We’re going to offer more disclosure around that note as part of our 10-K filing. It is a note from a related party. Its tenure is relatively short term, but again it's with the support of general partners. So we’ll work through those matters as we proceed. And it is a low level of interest loan basically to continue to support the ongoing needs of the partnership. I think it demonstrates again a very supportive general partner. When we file our 10-K, we’ll offer some additional disclosure around the note itself.
And if I can sneak just one last one in there. On your slide about potentially growing WCS volumes from your 2016 targets, that 70,000 target, what do you think the capital you would need to be able to get there would roughly be?
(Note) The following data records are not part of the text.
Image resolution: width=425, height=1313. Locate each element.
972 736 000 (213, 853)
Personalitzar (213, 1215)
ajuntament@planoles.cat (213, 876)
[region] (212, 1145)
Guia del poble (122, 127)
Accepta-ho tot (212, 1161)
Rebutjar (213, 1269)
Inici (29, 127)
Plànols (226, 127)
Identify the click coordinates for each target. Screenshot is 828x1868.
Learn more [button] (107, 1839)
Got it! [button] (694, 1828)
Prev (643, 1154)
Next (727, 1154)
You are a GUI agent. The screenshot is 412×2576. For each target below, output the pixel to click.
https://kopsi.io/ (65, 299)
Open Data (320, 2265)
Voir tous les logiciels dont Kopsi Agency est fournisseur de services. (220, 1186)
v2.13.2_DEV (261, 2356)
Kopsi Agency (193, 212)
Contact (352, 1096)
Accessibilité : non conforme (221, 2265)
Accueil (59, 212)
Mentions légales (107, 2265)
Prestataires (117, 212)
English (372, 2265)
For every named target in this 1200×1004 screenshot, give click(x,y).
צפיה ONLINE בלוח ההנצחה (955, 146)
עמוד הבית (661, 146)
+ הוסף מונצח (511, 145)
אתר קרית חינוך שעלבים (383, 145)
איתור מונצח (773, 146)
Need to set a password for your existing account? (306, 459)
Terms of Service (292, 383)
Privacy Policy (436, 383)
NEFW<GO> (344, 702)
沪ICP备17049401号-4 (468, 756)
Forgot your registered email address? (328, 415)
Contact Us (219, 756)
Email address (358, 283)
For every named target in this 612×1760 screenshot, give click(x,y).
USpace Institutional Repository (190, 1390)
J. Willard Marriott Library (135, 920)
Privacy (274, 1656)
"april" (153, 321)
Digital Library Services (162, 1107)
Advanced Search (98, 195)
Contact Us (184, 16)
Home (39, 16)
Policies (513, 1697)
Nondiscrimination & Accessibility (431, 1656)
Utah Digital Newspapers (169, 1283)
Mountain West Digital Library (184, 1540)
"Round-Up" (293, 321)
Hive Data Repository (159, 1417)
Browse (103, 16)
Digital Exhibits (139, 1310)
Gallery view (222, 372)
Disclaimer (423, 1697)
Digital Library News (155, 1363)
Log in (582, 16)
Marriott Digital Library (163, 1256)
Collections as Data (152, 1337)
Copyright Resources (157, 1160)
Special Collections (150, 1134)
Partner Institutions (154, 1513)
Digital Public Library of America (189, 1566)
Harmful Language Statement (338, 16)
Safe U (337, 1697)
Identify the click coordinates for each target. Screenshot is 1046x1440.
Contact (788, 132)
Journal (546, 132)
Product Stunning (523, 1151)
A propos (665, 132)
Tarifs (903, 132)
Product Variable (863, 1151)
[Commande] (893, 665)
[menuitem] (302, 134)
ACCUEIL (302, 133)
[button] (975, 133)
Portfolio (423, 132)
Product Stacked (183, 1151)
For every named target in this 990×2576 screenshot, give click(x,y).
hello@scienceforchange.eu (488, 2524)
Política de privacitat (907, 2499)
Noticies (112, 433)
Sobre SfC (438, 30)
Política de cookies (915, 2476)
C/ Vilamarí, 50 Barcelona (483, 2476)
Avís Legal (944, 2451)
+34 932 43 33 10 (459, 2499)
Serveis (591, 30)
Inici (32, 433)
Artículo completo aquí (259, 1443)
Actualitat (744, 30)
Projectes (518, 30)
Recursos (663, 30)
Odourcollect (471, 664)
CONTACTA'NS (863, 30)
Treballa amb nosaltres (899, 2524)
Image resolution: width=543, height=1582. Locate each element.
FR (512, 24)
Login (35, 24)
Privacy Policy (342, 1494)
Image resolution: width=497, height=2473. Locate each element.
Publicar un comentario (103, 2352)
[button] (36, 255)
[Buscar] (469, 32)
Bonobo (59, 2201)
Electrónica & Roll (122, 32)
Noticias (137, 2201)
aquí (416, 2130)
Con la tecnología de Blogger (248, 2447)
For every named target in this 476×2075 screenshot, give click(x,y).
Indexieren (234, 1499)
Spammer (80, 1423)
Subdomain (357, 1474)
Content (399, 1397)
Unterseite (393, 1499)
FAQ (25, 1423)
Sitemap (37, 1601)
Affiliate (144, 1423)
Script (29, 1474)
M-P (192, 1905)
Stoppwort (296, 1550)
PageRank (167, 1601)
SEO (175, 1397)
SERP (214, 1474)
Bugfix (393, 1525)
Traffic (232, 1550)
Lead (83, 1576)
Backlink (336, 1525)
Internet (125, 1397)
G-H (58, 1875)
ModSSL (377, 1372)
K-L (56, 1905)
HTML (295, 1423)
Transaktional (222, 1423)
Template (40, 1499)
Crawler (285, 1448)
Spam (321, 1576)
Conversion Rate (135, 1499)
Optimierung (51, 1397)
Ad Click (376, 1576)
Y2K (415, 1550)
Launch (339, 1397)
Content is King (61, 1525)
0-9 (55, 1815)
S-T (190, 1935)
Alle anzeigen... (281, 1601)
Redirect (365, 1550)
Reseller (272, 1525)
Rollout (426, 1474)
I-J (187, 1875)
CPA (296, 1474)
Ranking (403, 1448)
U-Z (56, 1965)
Again I think Sean, we’re going to wait for another day to discuss that. I think it's going to be fairly modest, compared to some of the capital spending you’ve seen us do in past years. But it’s something that we’re going to save for another day.
I think that’s the right answer, Noel. What I would say is on that chart we show what our 2016 target is and we talked about that. That requires no additional capital, just to reiterate what we said earlier on the call.
Thank you. Our next question comes from the line of Greg Brody from Bank of America Merrill Lynch. Your question please.
Hey guys, most of my questions were answered. Just a few of mine. Liquidating the hedges, it sounds like that was primarily just for liquidity enhancement. Is there any more to that, that I should be thinking about or that's what really drove it.
Yes, Greg I think you are thinking about aligned with our consideration as we look at again levers that would be helpful and constructive during the fourth quarter, and that was the driving decision.
And then just trying to think about your EBITDA this year. I know you don’t give guidance but -- clearly sort of Prairie has been -- you putting out was the big overhang. The other three segments -- are those still sort of in the framework of what you started would be in terms of EBITDA. I think last quarter you even said it might be over $100 million. But is that still the way to think about it or is there other things impacting that, just at the Montana refinery?
I'm not sure I understand the question Greg. I can't say that we had a very strong year that was supported by a combination of unbelievably strong refined margins on the Specialty side and still very healthy fuels cracks. And again back to the prior question that Sean Sneeden asked at Oppenheimer, a lot of the variance in 2016 is going to be predicated on whether or not we see a consistent strength in fuels refining margins. We don’t expect to see large variances in our cash flow generation within Specialty products. And I would say that oilfield services segment has obviously been very hard hit, but we have been affected at cutting cost there try to get us back to of close to cash flow neutral there. So really, when you talk about the major deltas in the model, it's going to be how well or not well did fuels refining do and we're again taking a conservative tact by hedging a significant portion of anticipated fuels production as well as our hedging around WCS. So we're trying to take out any risk that we can that we think is prudent.
Thank you. Our next question comes from the line of Mike Gyure of Janney. Your question please.
Yes, I think all my questions have been answered. Thanks, guys.
Thank you. This does conclude the question-and-answer session of today's program. I would like to hand the program back to Noel Ryan for any further comments.
Thank you everybody for joining us on today’s conference call. If you have any questions, please contact our Investor Relations department and we will be happy to assist you. That concludes the call. Talk to you soon.
Thank you ladies and gentlemen, for your participation in today's conference. This does conclude the program. You may now disconnect. Good day.